The House Agriculture Committee rejected efforts Wednesday to roll back sugar subsidies and restore $16.5 billion in proposed cuts to the food-stamp program.
The panel considered more than 100 amendments to a 5-year farm and nutrition bill in advancing the bill to the entire House. The Senate passed its version of the legislation in June.
Each bill would eliminate direct payments to farmers and expand federally subsidized insurance programs to cover financial losses from drops in commodity prices and yields. That provision was also contained in legislation sponsored last year by Sen. Richard Lugar, R-Ind., and Rep. Marlin Stutzman, R-3rd.
Democrats on the House committee pressed for the elimination of planned cuts to the Supplemental Nutrition Assistance Program, which provides food stamps to low-income people. Amendment sponsor Rep. Jim McGovern, D-Mass., said trimming SNAP continues a practice of picking on poor people.
He and amendment supporters insisted at least 2 million people would lose aid under the farm bill.
But Republican lawmakers stressed that the bill was not a cut but a 2 percent reduction in the planned growth of SNAP appropriations over the next 10 years. They said the savings would come largely from denying benefits to unqualified applicants and ending performance bonuses for state agencies that administer food stamps.
This is not draconian. These are not cuts to qualified applicants, said Rep. Timothy Johnson, R-Ill.
The amendment failed by a 31-15 vote, with Stutzman joining the majority in opposing the proposal. Stutzman supported a later amendment, which was defeated, to make deeper cuts to food stamps than in the original legislation.

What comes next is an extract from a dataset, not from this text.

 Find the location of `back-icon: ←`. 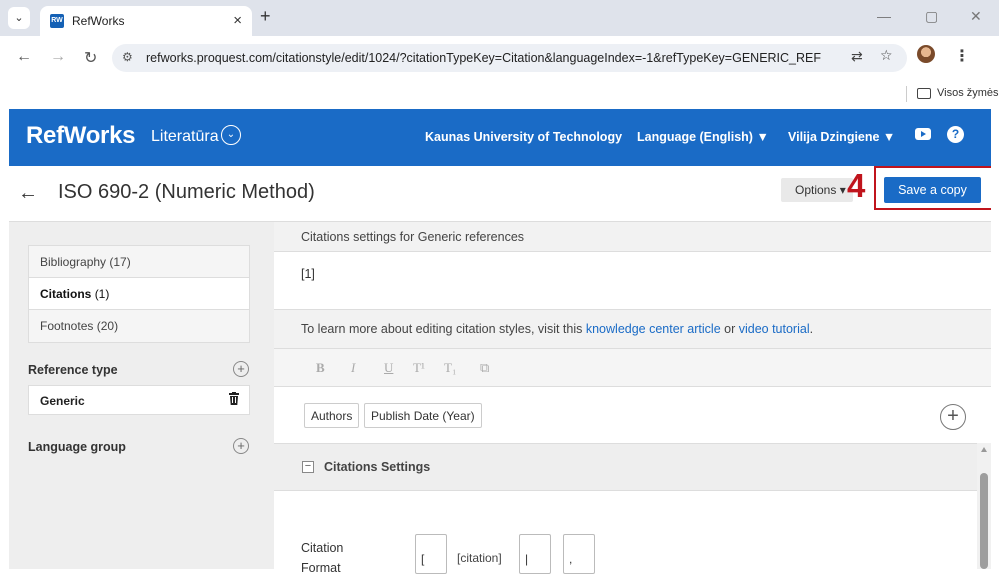

back-icon: ← is located at coordinates (24, 57).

Noting that SNAP spending has jumped from $262 billion in 2002 to $750 billion this year, Stutzman said, This is out of control.
The Senates farm bill would slice $4 billion from SNAP.
By a 36-10 vote, the House committee defeated an amendment to curb sugar subsidies to 2008 levels. Stutzman, whose family farm in LaGrange County grows soybeans, green beans and corn, voted in favor of the amendment.
Panel members from sugar-producing states argued that if federal price protections and import limits were weakened, a surge in sugar imports from Brazil and Mexico would threaten 142,000 American jobs in the sweetener industry.
But amendment sponsor Rep. Bob Goodlatte, R-Va., said sugar subsidies add $3.5 billion a year to consumer food prices and depress job growth in food processing.
Gregg Claeys, president of Claeys Candy Inc. in South Bend, said in a news release this week that U.S. sugar prices are 50 percent higher than elsewhere in the world because of federal subsidies.
Our own government is causing us not to be competitive, Claeys said.